Challenges in nuclear construction are not unique to the US. Recent projects in Finland (Olkiluoto 3) and France (Flamanville 3) have also experienced cost escalation, cost overrun, and schedule delays. Cost estimates for a plant under construction in the United Kingdom (Hinkley Point C) have been revised upward. In contrast to the experience in Western Europe and the US, however, China, Japan, and South Korea have achieved construction durations shorter than the global median since 1990. Cost and construction duration tend to correlate (e.g., Lovering et al.), but it should be noted that cost data from these countries are largely missing or are not independently verified. (Cost data should be provided and audited by entities not actively involved in plant procurement and construction, including data from international organizations or government agencies as opposed to data from utilities and reactor equipment providers.)
[The researchers concluded that between 1976 and 1987, indirect costs—those external to hardware—caused 72% of the cost increase. “Most aren’t hardware-related but rather are what we call soft costs,” says Trancik. “Examples include rising expenditures on engineering services, on-site job supervision, and temporary construction facilities.”]

Percentage contribution of variables to increases in containment building costs These panels summarize types of variables that caused costs to increase between 1976 and 2017. In the first time period (left panel), the major contributor was a drop in the rate at which materials were deployed during construction.

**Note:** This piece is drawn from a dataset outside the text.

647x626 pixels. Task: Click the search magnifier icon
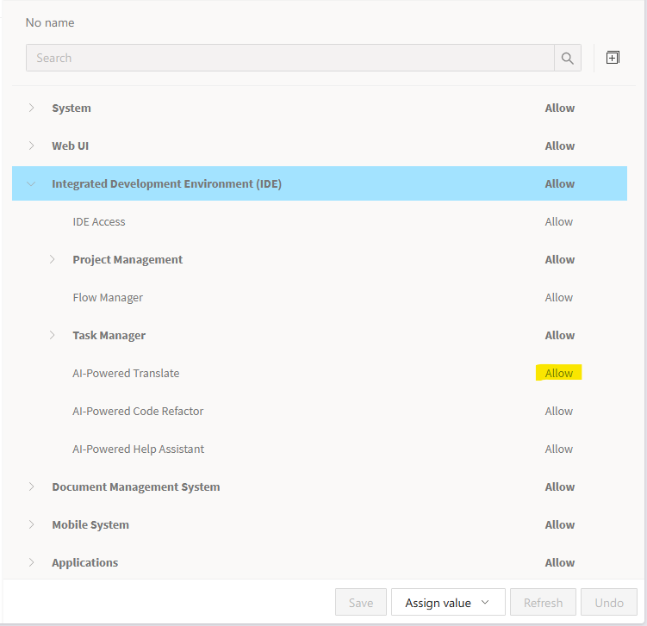[567, 59]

In the second period (middle panel), the containment building was redesigned for improved safety during possible emergencies, and the required increase in wall thickness pushed up costs. Overall, from 1976 to 2017 (right panel), the cost of a containment building more than doubled.

As the left and center panels above show, the importance of those mechanisms changed over time. Between 1976 and 1987, the cost increase was caused primarily by declining deployment rates; in other words, productivity dropped. Between 1987 and 2017, the containment building was redesigned for passive cooling, reducing the need for operator intervention during emergencies. The new design required that the steel shell be approximately five times thicker in 2017 than it had been in 1987—a change that caused 80% of the cost increase over the 1976–2017 period.